So division is OK as long as we divide by whole factors that are coprime to m.

In the last post, I could have directly divided by x, because gcd(x,10x-1) = 1

March 25th, 2012 at 6:48 pm

I’m a plonker.

If ax = bx (mod m) then (a-b)x = 0 (mod m)

So either a = b (mod m) or x = 0 (mod m)

We

~~only~~require~~gcd(x,m) < m, rather than~~gcd(x,m) = 1 in order to be able to divide by a whole factor.March 26th, 2012 at 1:50 pm

actually, with y = (a-b)

if xy = 0 (m)

then

IF m is prime then x=0(m) or y=0(m)

IF m is coprime to x (respectively y…) then y=0(m) (resp…) (the ‘m is prime’ is a particular case of this)

ELSE in general if m is composite you can’t conclude on that,

e.g.

x = 6 = 3*2,

y = 35 = 5*7,

m = 21 = 3*7,

m divides neither x or y.

The general rule you will want to use is when m is coprime to x (I mean gcd(x,m)=1).

For example modulo (10x-1), you can always ‘divide’ by x as it is coprime to (10x-1). ‘divide’ by x means to multiply by its (one and only) inverse, in the ring of modulo remainders (however you call that), which is exactly 10. (10x=1(10x-1))

So when you multiplied by 10, what you really did as you can see is divide by x.

It surprised me that there is in fact always a solution but now it seems quite obvious since you have done all the work.

I find this to be a fun problem of arithmetics and group theory, and the solution is just ridiculously big.

March 26th, 2012 at 3:56 pm

Hi Karys. Although I had been saying divide, that was misleading. It would have been better to say cancelling.

I agree, if xy = 0 (mod m), then we can only safely conclude that

x = 0 (mod m) if gcd(y,m) = 1 and vice versa. Thank you.

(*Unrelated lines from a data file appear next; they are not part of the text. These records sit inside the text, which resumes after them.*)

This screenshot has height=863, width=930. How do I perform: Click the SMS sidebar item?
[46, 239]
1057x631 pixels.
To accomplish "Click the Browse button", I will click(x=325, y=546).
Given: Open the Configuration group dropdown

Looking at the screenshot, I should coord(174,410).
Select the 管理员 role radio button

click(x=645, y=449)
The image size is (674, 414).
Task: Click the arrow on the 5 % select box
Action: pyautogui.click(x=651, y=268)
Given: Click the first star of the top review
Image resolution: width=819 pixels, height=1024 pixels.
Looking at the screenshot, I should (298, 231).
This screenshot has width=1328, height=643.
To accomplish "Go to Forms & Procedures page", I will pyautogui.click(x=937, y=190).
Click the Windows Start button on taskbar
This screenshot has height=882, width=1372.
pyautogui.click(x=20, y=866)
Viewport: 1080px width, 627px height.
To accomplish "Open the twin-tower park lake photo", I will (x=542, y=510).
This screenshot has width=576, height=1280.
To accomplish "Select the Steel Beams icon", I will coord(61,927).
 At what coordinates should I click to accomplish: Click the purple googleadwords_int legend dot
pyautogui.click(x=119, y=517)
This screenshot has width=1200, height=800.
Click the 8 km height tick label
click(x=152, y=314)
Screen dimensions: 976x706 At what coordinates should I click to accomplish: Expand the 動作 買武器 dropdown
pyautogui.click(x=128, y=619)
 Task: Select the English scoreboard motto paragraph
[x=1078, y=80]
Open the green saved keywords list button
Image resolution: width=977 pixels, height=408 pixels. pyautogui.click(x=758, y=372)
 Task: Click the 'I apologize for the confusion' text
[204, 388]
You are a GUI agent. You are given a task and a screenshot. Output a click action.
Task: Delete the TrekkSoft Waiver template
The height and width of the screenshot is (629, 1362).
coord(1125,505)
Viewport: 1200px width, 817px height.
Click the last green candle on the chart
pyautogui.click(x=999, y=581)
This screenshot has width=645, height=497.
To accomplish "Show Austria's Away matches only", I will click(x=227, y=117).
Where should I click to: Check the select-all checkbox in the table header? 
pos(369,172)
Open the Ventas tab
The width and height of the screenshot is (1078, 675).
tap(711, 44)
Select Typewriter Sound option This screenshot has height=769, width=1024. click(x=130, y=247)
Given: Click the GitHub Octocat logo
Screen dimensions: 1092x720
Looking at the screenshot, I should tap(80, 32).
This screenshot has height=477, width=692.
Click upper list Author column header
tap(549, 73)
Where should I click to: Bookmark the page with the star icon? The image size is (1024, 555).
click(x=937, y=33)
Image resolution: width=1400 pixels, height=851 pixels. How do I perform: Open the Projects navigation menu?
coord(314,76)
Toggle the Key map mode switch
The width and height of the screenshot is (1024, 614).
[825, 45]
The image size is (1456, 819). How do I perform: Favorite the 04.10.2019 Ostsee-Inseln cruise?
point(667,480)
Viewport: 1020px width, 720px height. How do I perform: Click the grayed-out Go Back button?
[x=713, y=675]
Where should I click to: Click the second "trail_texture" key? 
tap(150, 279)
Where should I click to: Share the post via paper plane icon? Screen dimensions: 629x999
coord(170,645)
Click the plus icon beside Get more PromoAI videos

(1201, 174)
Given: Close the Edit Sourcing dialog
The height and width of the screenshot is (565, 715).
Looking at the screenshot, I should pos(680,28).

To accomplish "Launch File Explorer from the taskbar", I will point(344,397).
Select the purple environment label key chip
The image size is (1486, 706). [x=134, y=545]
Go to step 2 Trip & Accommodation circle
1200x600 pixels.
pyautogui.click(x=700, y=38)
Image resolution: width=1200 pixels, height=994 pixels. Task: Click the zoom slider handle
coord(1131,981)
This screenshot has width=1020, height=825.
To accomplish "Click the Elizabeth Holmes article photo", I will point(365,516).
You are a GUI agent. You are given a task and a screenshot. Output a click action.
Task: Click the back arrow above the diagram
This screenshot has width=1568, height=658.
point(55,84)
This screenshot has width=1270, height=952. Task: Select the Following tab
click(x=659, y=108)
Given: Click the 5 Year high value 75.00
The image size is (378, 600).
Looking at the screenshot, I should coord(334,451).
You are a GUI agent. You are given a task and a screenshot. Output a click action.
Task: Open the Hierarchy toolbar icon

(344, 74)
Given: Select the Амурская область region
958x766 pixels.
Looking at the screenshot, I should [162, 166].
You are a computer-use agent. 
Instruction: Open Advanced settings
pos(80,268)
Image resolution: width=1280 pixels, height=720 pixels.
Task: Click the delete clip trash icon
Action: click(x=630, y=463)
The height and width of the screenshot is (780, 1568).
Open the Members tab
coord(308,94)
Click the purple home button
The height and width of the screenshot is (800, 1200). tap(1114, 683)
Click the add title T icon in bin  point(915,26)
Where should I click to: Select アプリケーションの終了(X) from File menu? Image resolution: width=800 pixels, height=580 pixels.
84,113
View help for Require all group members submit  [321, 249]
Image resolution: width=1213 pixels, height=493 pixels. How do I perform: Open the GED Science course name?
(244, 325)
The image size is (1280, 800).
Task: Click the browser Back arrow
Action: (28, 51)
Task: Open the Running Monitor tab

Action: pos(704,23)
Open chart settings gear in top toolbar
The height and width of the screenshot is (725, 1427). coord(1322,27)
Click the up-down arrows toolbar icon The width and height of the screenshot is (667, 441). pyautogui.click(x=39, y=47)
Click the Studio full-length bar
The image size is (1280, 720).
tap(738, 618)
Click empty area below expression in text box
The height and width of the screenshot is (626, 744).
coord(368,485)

Division would mean e.g. find b if b = 3/7 (mod 11)

Because 11 is prime that can be solved. There are several ways of doing that.

e.g. 7b = 3 (mod 11) => 18b = 3 (mod 11) => 6b = 1 (mod 11)

=> 12b = 2 (mod 11) => b = 2 (mod 11)

Check, replace b with 2 => 2 = 3/7 (mod 11)

multiply by 7 => 14 = 3 (mod 11) and that’s true.

You’ll also find that no other solution exists.

An example of the problem of division.

5*1 = 5*3 = 5*5 = 5*7 = 5*9 = 5 (mod 10)

So seem to have that 5/5 = 1 = 3 = 5 = 7 = 9 (mod 10)

Clearly hopeless, but multiplying by 5 => 5(5/5) = 5… (mod 10) at least.

March 27th, 2012 at 8:12 am

Here’s an an example of what saying division is well defined with prime mods.

Let x = 1/7 (mod 11) => 7x = 1 (mod 11) => x = 8 (mod 11)

I found that by trial and error.

Now consider e.g. b = 3/7 = 3(1/7) = 3*8 = 24 = 2 (mod 11)

Just as I found in my last post.

In fact we’ll end up with, for n/7 (mod 11) as n goes from 1 to 11

8,5,2,10,7,4,1,9,6,3,0

So we have unique and well defined meaning for divide by 7 (mod 11)